2017年8月27日 星期日

Excel VBA 與 Python 爬「公開資訊觀測站的重大訊息公告」

兩周8小時上完Excel VBA爬蟲入門班課程,在課程最後同學問到如何爬公開資訊觀測站的重大訊息公告,當時誤判用錯 Internet Explorer 方法,造成抓取中文變成亂碼,經過轉碼依舊無法有效(或許還有別的方法,後續再研究),後面改以XMLHttp處理即可順利完成。
Excel VBA雖然可以用不同方法去取得網頁資訊,不過在特定網頁上不是每種方法都可行,需要花時間去試驗,這點與Python只要寫幾行程式碼就能達成相同功能是不同,驗證一句常聽過的話,「方法多不見得有用,有用的方法一種就好」,至於那一種方法好用,在 Excel 中筆者無法給一個標準答案。

請注意:我再次重申,部落格文章的程式碼,是要提供為參考與學習,一旦網頁改版請自行修改,別要求東要求西要我主動修改,你們用我寫東西程式賺錢了、交差了,請問有分我一杯羹嗎?既然賺錢沒分我,請問有什麼理由要求我修改,如果沒能力改,就花錢來找我上課。

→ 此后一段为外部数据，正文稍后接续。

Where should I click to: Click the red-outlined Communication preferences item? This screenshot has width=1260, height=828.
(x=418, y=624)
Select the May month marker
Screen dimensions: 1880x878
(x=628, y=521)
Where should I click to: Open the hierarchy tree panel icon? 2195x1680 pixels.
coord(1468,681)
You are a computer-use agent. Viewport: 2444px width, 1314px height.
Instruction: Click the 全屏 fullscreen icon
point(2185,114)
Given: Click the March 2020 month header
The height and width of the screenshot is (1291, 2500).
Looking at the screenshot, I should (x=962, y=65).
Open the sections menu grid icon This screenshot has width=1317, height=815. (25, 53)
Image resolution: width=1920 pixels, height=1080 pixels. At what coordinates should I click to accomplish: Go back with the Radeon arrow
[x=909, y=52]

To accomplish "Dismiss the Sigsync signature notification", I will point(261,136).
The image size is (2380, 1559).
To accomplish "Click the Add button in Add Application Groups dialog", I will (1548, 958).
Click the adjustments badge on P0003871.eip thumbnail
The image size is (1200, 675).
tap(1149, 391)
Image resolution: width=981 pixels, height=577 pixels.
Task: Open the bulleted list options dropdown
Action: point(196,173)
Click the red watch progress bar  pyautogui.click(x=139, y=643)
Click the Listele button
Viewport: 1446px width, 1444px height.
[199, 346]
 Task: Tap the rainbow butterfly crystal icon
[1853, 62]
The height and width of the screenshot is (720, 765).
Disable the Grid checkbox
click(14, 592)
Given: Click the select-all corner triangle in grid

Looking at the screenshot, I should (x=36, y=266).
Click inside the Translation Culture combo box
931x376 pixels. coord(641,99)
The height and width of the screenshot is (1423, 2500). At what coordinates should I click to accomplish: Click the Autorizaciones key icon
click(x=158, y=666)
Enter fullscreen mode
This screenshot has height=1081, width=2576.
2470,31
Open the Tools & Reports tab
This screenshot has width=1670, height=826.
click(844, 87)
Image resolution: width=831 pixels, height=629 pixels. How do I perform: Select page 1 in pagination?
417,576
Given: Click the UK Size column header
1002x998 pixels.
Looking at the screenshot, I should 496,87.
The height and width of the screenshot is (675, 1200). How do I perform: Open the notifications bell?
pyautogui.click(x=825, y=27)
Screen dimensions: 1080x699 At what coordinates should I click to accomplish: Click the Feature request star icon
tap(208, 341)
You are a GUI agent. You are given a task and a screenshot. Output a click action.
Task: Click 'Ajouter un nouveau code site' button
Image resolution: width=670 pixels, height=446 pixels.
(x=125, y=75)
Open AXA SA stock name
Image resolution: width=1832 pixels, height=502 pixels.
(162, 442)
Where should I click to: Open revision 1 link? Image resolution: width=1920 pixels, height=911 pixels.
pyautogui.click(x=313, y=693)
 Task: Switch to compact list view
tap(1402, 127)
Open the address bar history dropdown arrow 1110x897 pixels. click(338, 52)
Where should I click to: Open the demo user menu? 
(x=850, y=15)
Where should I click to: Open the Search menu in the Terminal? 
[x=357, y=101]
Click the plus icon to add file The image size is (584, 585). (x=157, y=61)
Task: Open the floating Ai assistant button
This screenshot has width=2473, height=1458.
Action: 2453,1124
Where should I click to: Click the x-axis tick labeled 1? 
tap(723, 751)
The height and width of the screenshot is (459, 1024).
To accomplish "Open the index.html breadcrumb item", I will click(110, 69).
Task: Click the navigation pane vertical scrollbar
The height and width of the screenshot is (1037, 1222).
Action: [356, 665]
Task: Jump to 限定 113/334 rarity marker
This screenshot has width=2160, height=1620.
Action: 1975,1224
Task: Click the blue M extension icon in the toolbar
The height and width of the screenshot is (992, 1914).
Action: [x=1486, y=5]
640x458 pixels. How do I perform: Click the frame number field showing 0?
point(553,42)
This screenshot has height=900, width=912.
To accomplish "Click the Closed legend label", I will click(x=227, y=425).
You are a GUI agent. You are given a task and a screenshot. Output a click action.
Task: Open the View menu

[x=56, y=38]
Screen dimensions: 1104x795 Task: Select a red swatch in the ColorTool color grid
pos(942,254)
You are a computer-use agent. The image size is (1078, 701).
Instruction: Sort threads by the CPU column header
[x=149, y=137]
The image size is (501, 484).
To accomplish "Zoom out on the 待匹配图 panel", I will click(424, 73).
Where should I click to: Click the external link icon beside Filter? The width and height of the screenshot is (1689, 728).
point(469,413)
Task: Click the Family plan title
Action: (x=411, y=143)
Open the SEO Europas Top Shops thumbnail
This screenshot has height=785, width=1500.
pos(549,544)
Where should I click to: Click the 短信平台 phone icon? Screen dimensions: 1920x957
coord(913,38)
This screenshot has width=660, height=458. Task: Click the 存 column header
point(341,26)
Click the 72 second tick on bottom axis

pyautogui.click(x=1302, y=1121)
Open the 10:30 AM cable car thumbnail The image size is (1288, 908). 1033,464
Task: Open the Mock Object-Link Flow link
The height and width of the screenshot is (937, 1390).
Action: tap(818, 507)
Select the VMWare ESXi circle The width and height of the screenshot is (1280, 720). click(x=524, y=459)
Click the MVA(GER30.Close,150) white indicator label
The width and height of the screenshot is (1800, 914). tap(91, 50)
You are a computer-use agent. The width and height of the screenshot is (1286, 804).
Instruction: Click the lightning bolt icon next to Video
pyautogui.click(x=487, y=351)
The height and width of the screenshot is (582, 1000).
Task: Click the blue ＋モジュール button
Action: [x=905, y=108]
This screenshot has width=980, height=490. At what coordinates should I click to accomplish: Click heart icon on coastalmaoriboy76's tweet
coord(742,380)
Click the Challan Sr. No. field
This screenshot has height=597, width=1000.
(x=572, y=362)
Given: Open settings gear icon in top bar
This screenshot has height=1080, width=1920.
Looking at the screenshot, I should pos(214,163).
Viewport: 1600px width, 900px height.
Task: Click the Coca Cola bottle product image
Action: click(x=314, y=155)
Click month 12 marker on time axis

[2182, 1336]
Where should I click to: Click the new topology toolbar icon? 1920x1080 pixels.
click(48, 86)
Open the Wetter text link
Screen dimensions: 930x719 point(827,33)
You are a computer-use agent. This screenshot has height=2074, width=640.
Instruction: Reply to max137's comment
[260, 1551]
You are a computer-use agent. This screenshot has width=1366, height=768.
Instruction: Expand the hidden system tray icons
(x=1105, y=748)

以下就來看看相關的Excel VBA與Python程式碼。
公開資訊觀測站的重大訊息公告


Postman畫面。


Excel VBA 抓取網頁資料的程式碼。

Option Explicit

Sub 公開資訊觀測站公告()
    Dim tmp As String
    Dim html As Object, html2 As Object
    Dim htable As Object, htable2 As Object
    Dim i As Integer, j As Integer, year As Integer, month As Integer
    Dim Row As Integer
    Dim url As String
    Dim url2 As String
    Dim stockid As String
    
    stockid = Sheets(1).Range("A2")
    year = Sheets(1).Range("B2")
    
    url = "http://mops.twse.com.tw/mops/web/ajax_t05st01?firstin=1&TYPEK=sii&co_id=" & stockid & "&year=" & year & "&month=&b_date=&e_date="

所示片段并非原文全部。